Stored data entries
───
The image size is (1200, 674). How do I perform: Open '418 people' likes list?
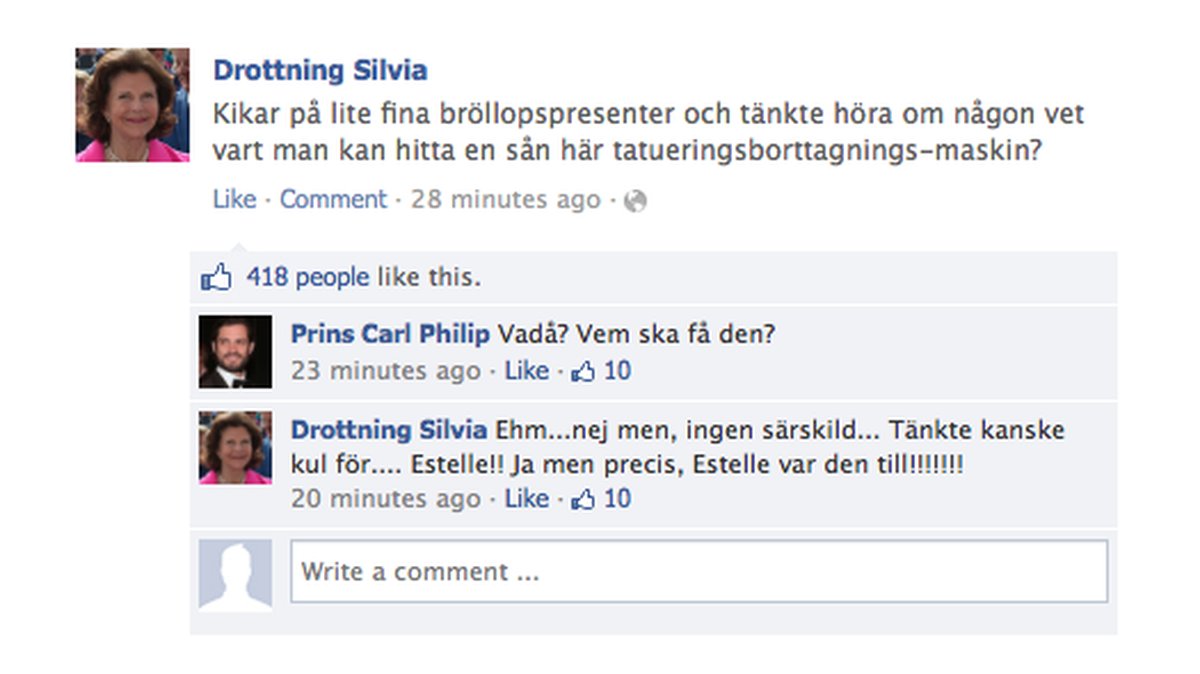click(x=308, y=277)
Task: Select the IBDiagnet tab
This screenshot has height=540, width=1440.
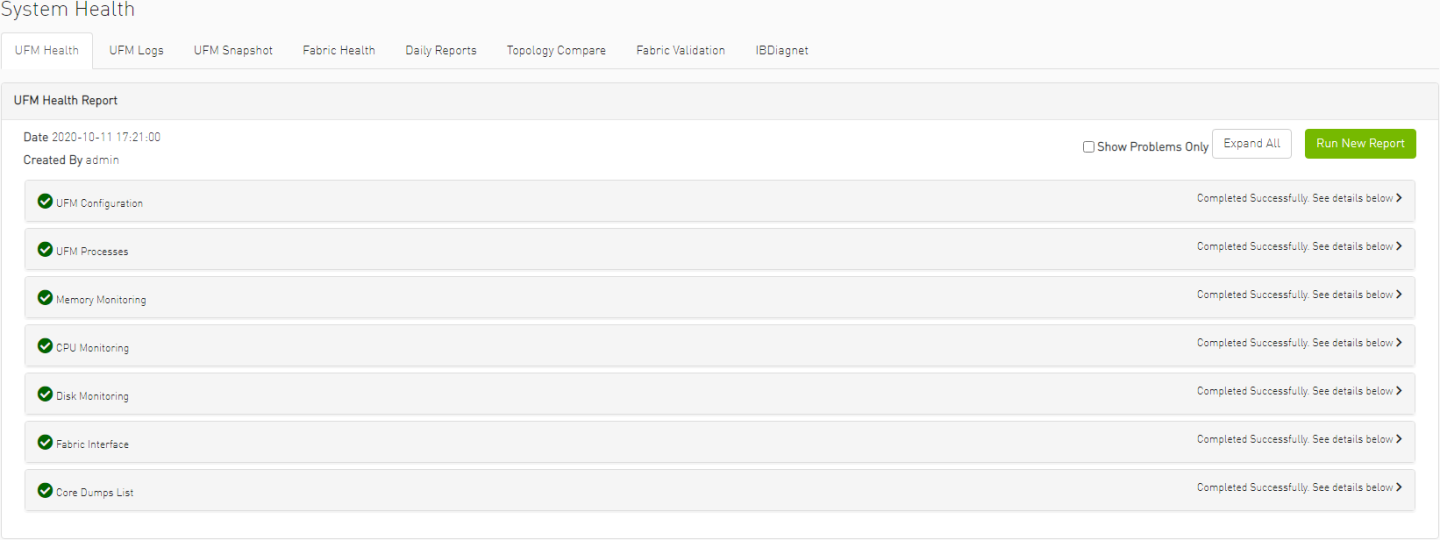Action: click(781, 50)
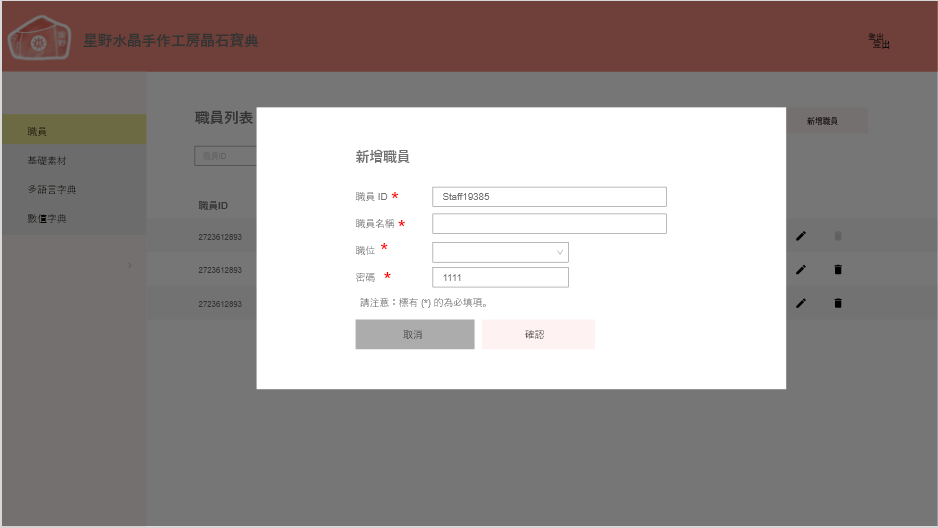
Task: Focus the 職員名稱 text field
Action: tap(549, 223)
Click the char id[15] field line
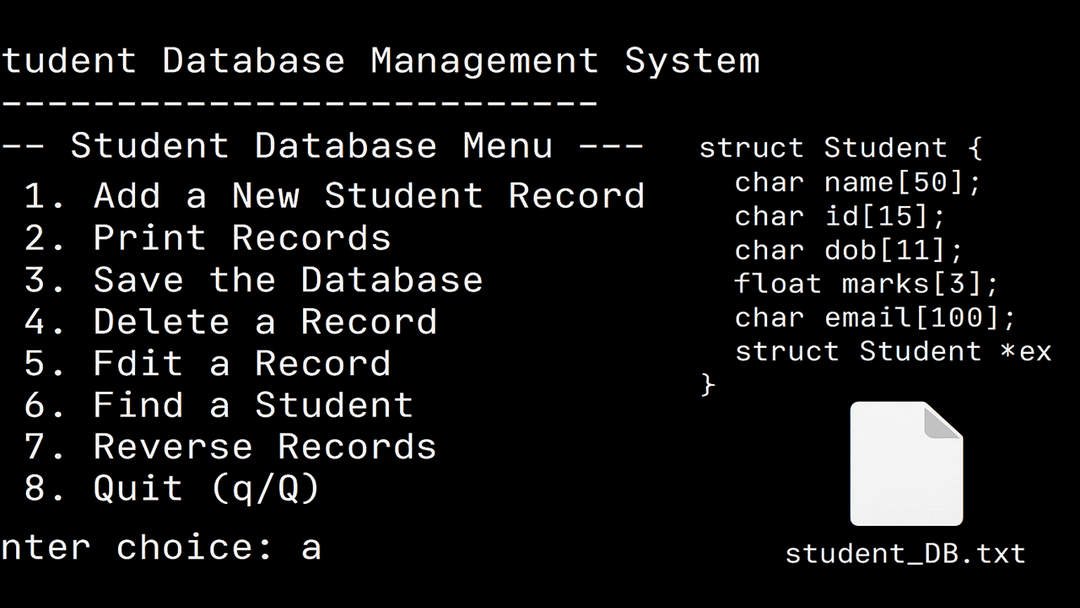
───
_Problem to solve_
Would you please set down the data above again exactly, without its pictures?

_The completed task_
The image size is (1200, 674). How do I perform: Open '418 people' likes list?
click(x=308, y=277)
Task: Select the IBDiagnet tab
This screenshot has height=540, width=1440.
Action: click(781, 50)
Task: Focus the 職員名稱 text field
Action: tap(549, 223)
Click the char id[15] field line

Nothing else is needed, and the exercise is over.